Court Opinion

ID: 8796265
Source: CourtListenerOpinion
Date Created: 2022-11-26 14:12:05.515481+00
Date Added: 2024-06-11T17:03:38.746961
License: Public Domain

On Rehearing.
This case was decided by me on May 5, 1915; but, counsel stating that they desired to file other briefs and the brief of counsel associated with them, I agreed to hold up the opinion filed by me on the date named until I could hear them further. Their briefs, and also reply brief of counsel representing the Georgia Steel Company, are now in, and I have considered the question again.

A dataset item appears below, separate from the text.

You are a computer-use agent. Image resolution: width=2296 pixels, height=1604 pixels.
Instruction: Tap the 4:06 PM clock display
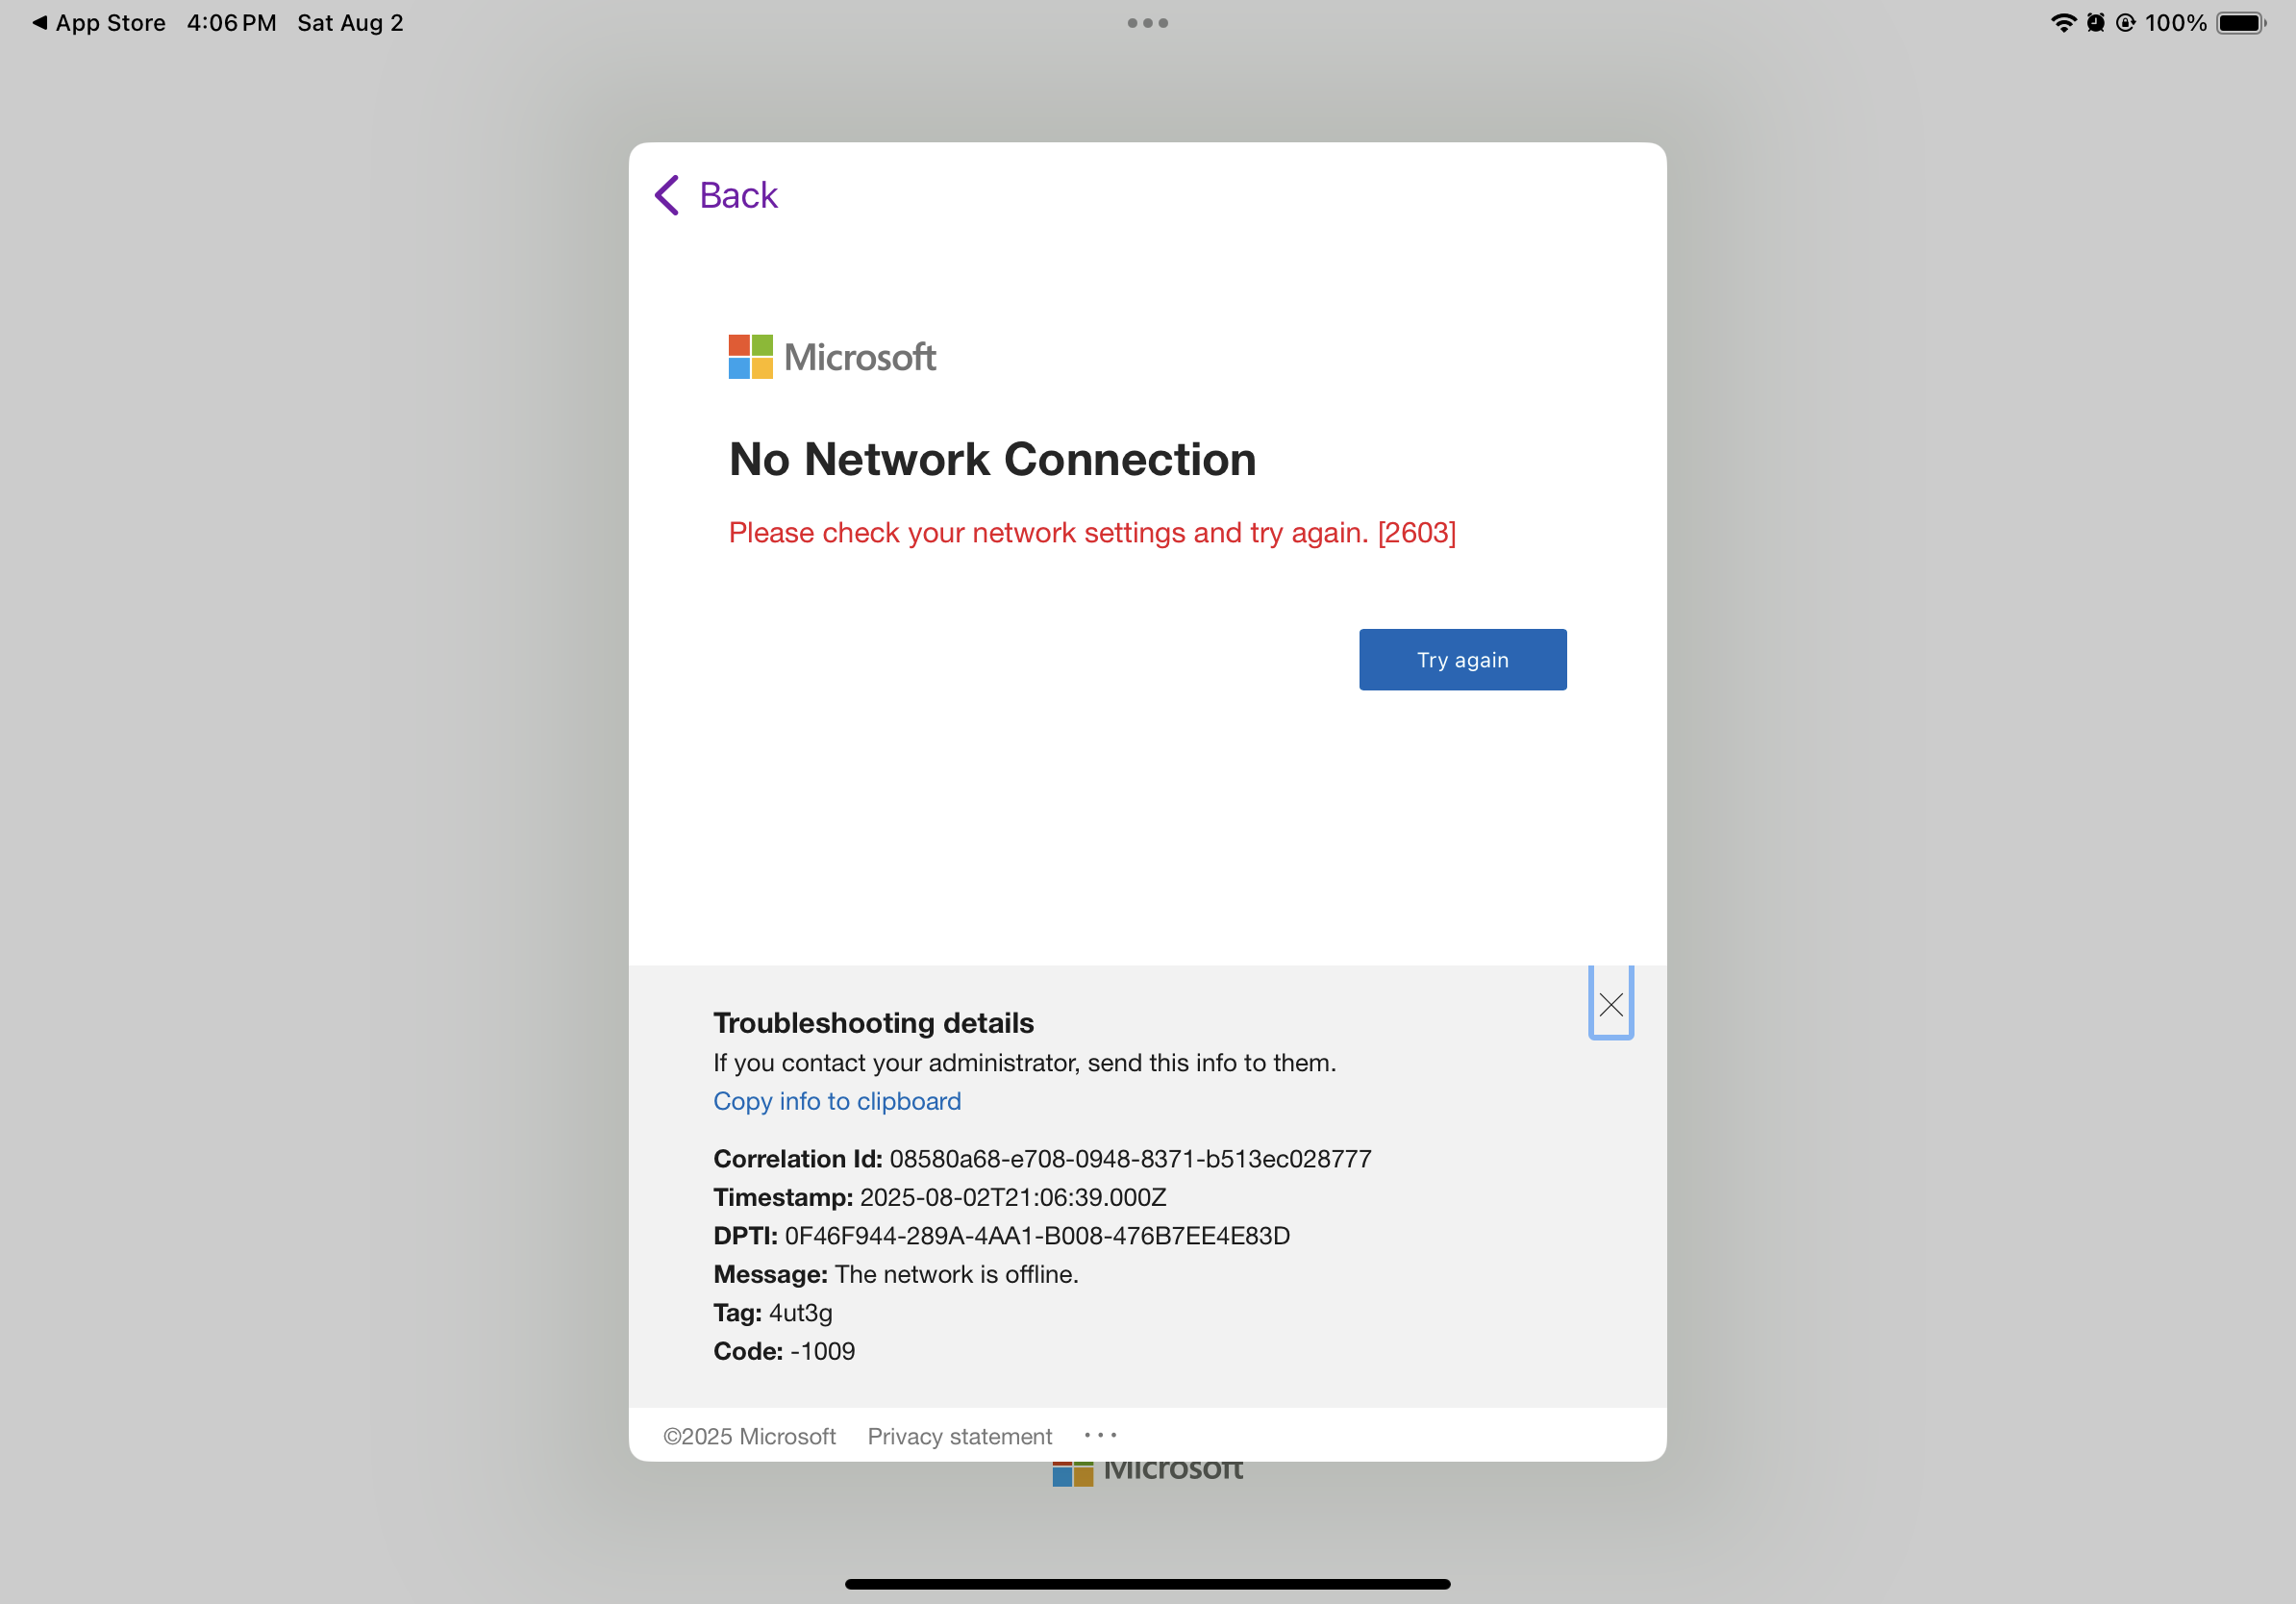pyautogui.click(x=231, y=23)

A re-examination of the matter satisfies me thoroughly that the decision heretofore made by me in this case is correct. Since that decision was rendered the Supreme Court of the state, on May 12, 1915, made a decision in the case of Grier et al. v. Loyless, Tax Collector, 85 S. E. 323 (not yet officially reported). I have, however, a copy of the opinion by Judge Béck, and it simply reiterates the doctrine laid down in former cases by that court. The question presented was somewhat different from that here, but it finds as a fact that it is necessary that the county should be laid off into school districts. I am still clear, therefore, that under the evidence in this case the case on trial is controlled absolutely by the case of Brown v. Hawkins, 139 Ga. 697, 77 S. E. 1123, and that the injunction must issue restraining the collection of this tax.
I regret very much to interfere with the collection of taxes, but I am compelled, in a case like this, to follow the decisions of the Supreme Court of the state, and I think they are all such that, under the facts in the present case, the tax cannot be collected. The injunction will issue as prayed.